Multi-threading is not all about making use of multiple CPUs. There are many conditions where a program would be stopped dead in its tracks waiting for a response from some outside program or hardware device. You can solve this with events, multi-process, multi-threading, call-backs, etc. Goal wise, they are related. In the Winders world, threading is the method of choice.
I really can't believe there are still arguments going on about programs not being multi-threaded. This is not that much of an issue any more. Even if your apps is not threaded, the OS is and it can run on one CPU while your app runs on the other. Or if you have 2 apps, then they can run on different CPUs.
With all that said, I agree with the thought that creating performance for all applications is better served using a faster single core CPU than dual CPUs. I think this way because when you have a unit of work to be done (even with multiple threads), it is more likely to be done quicker with a single CPU that is capable of the same computing power as 2 CPUs. I single unit of work will ultimately be smaller than a thread in all cases. The smallest is the instruction set.
Now...with that said, if the limiting factor is technology and they cannot obtain the equivalent performance of a dual core with a single core, then it makes since to go dual core to obtain it, especially with the power leakage. I like the thinking behind dual core on a laptop, but am skeptical about the part that says turning the CPU off and on rapidly to keep it cool and efficient. It will probably work if it isn't turned on and off too quickly, but heat spreads pretty quickly. You wouldn't even get past POST without a heat-sink and that silicon insulator keeps everything pretty cozy.
NegativeEntropy - Wednesday, February 9, 2005 - link
Johan, another excellent article, I'm looking forward to part 2.Evan Lieb - Wednesday, February 9, 2005 - link
It's pretty much impossible to get a "newbie" explanation of CPU architectures without a least a basic understanding of how CPUs work. Rand's suggestions were quite good, you should start there if you're overwhelmed by Johan's explanations IceWindius. It also wouldn't hurt to start with Anand's CPU articles from last year.Rand - Wednesday, February 9, 2005 - link
"I wish someone like Arstechinca would make something really built ground up like CPU's for morons so I could start understanding this stuff better."You may want to read parts 1-5 of "The Secrets of High Performance CPUs"

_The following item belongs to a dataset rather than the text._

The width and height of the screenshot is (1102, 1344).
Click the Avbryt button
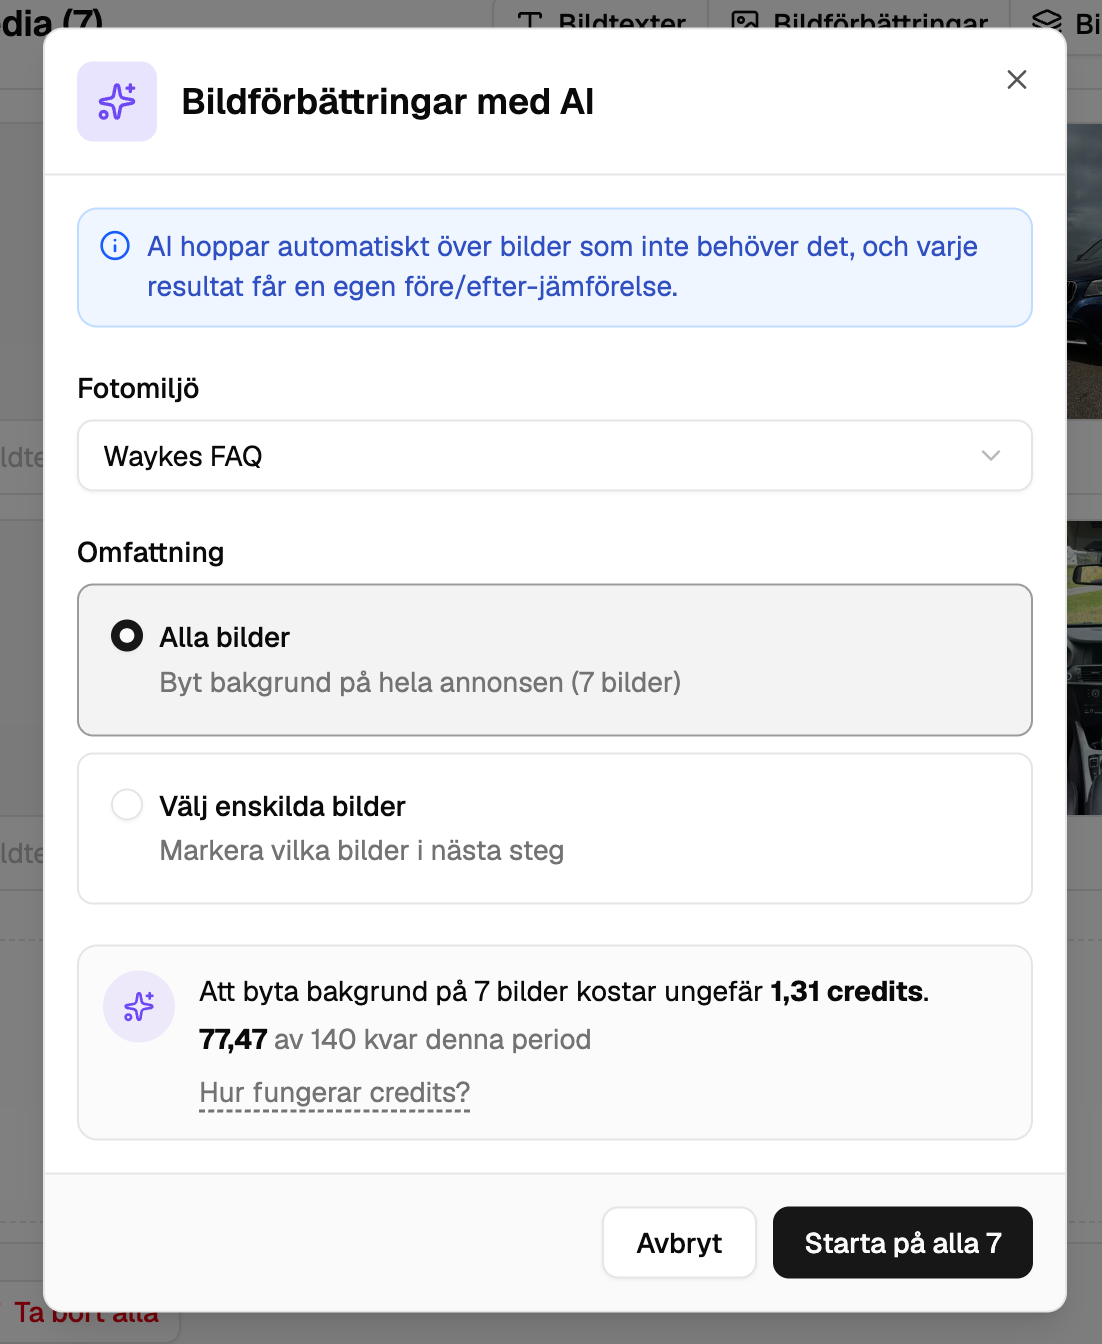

http://www.aceshardware.com/list.jsp?id=4
A bit outdayed now, as it was written in 99' if I recall correctly but it's still broadly relevant and a nice series of articles if your looking to get a better understanding of microprocessors without being drowned in the technical side of things.

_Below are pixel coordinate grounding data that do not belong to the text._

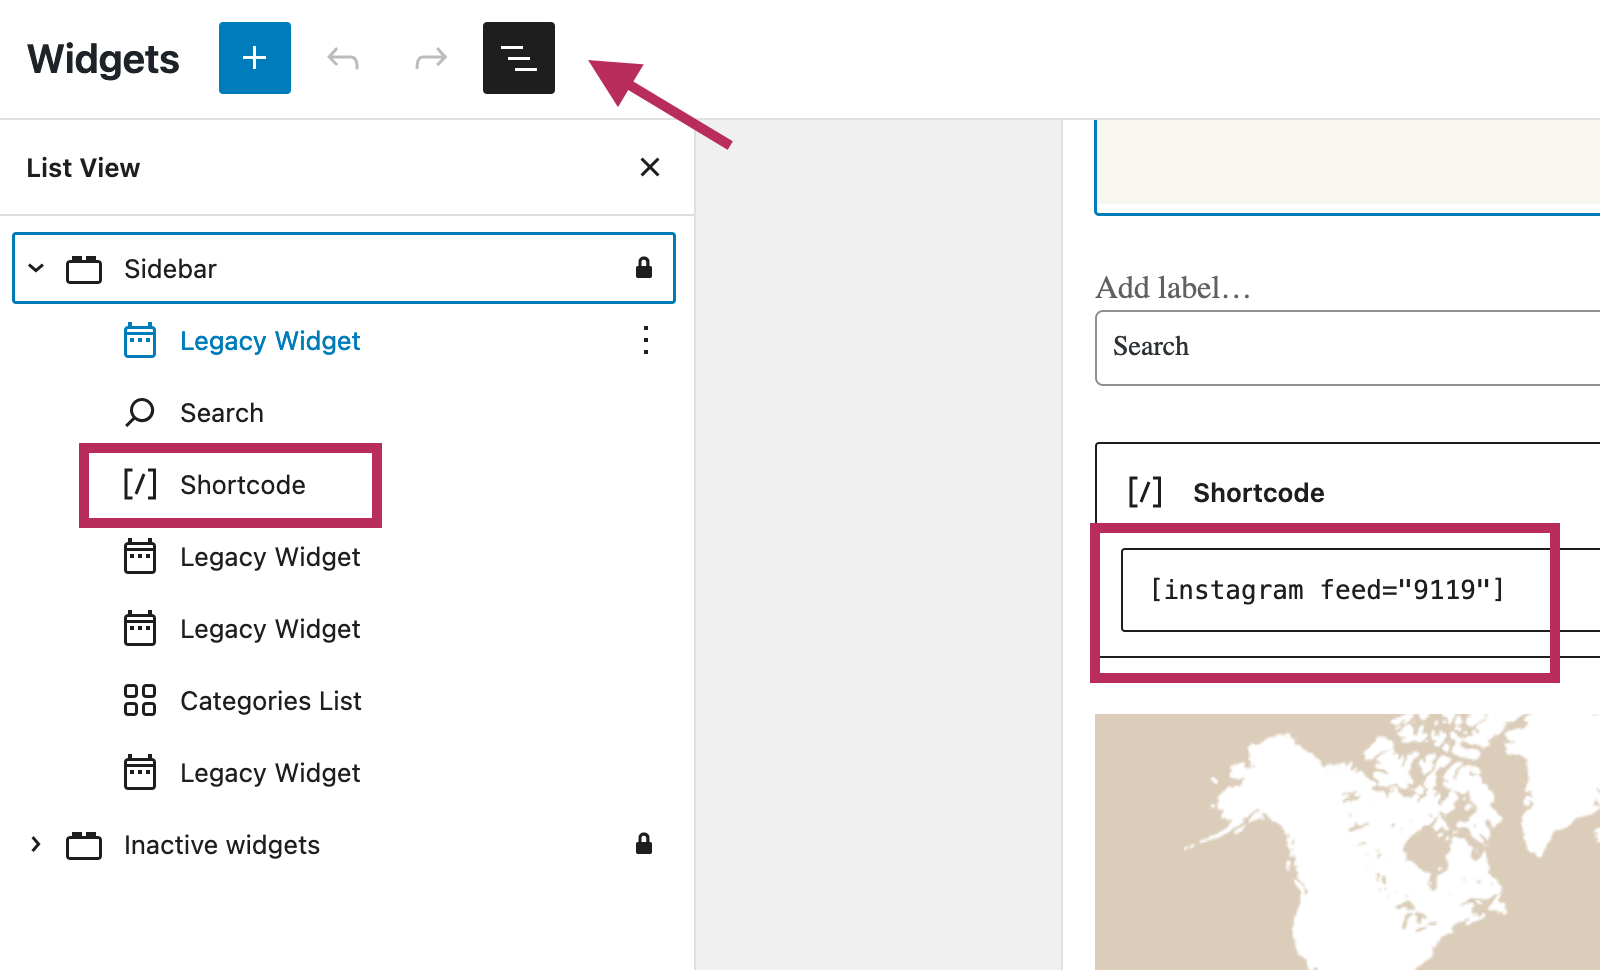Click the Redo arrow in toolbar
This screenshot has height=970, width=1600.
coord(430,59)
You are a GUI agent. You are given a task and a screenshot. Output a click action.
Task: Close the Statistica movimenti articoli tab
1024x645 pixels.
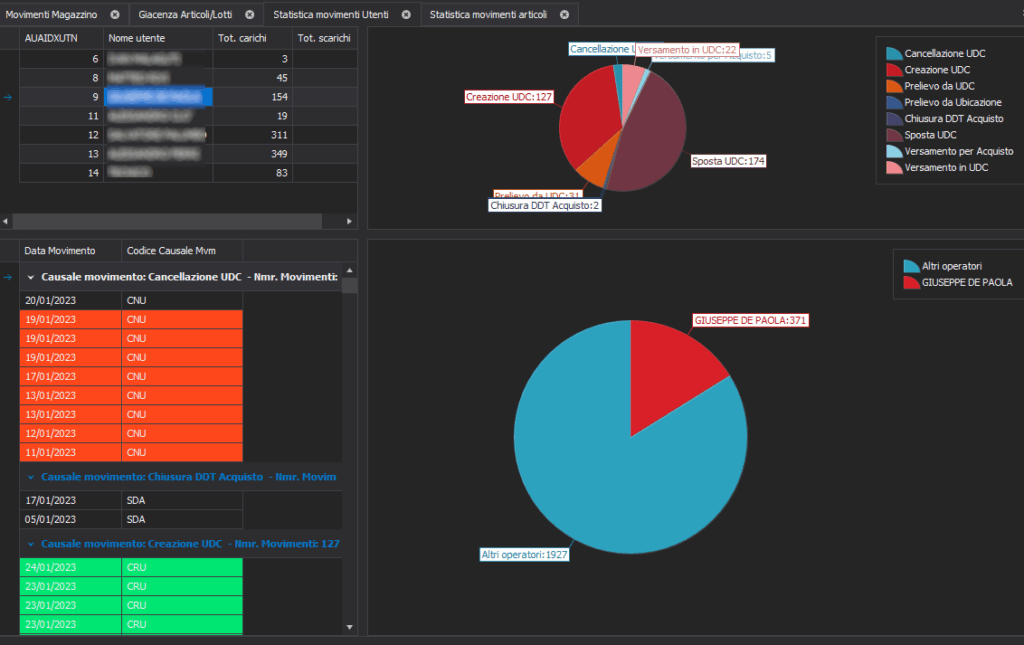(x=564, y=15)
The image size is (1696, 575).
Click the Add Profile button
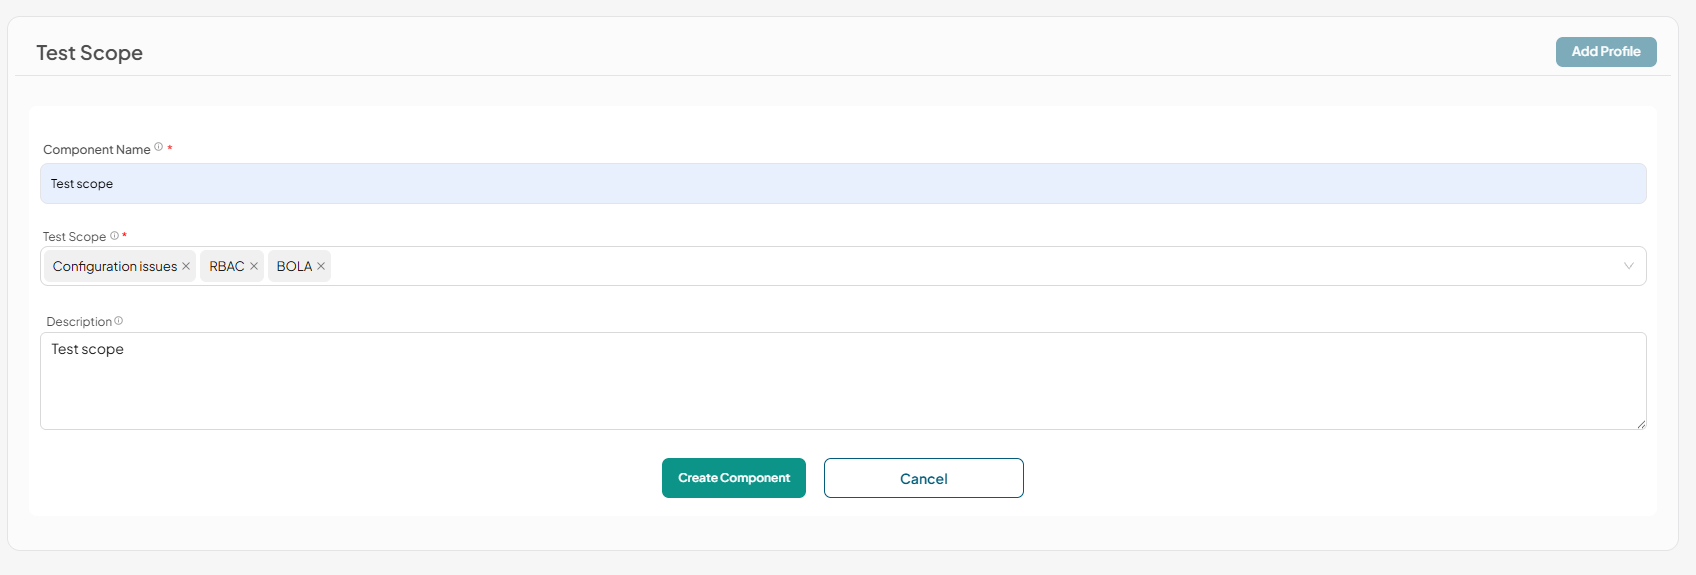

ArsTechnica also has some good articles with a newbie friendly slant.
There are some excellent articles at RealWorldTech as well, but their definitely written for engineers rather then the average person.
Unfortunately most of the more noteable books like those by Hennessy & Patterson assume you've already some knowledge of computer architectures.

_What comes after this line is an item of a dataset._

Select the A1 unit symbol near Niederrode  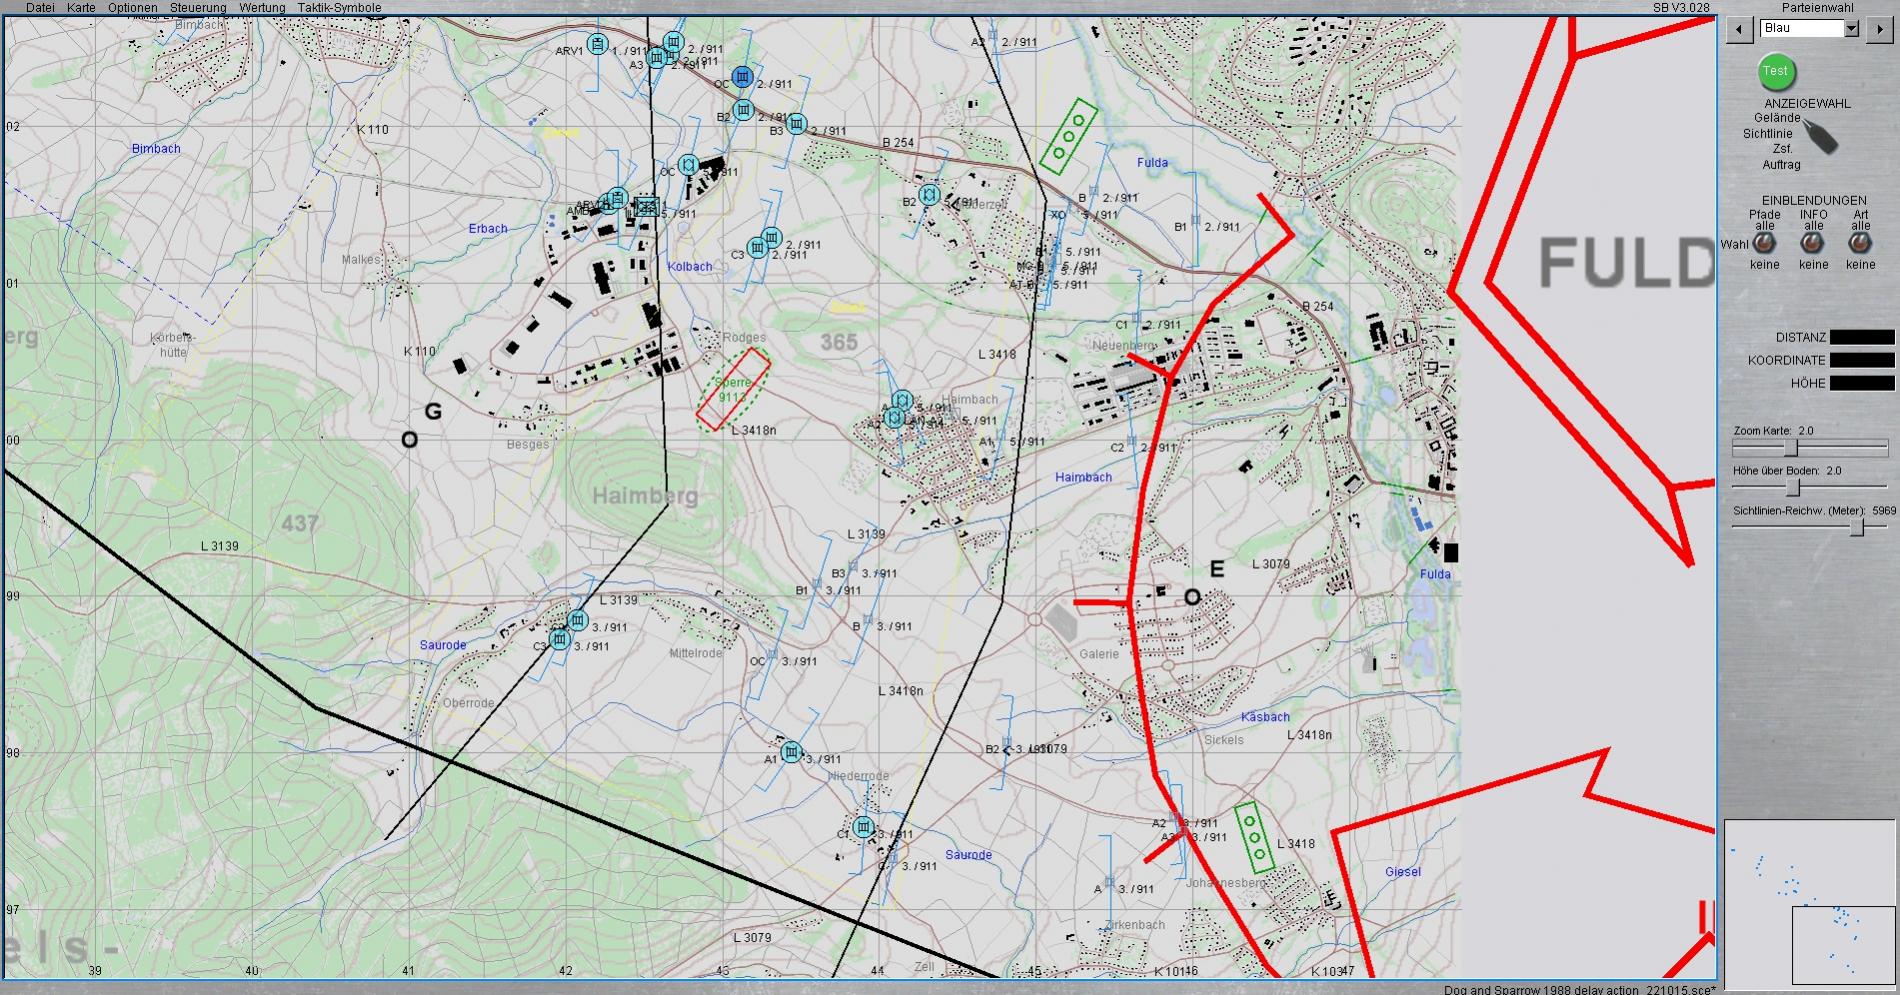click(791, 751)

stephenbrooks - Wednesday, February 9, 2005 - link
#46, Well-written multicore-aware code should have the number of cores as a _variable_, so you just set it to 1 on a uniprocessor platform. I also think there already exists a multithreaded version of one of the big engines (Quake, UT?) that apparently does not lose any performance on a single core either.But I agree with the main thrust of your post, which is "Buy AMD".
Noli - Wednesday, February 9, 2005 - link
Not to belittle dual core development and I know there are a lot of people who run technical programs that will benefit from dual core on this site, but when I spend a small fortune on a pc, the primary driver is being able to play the most advanced games in the world. Unfortunately, I don't feel multi-threaded game code is going to get written for a longggggg time (what's the point of reducing potential customers?). How long till a very large percentage of users have dual cores? End of 2006 at the very earliest? So it's really a just a theoretical interest till then for me...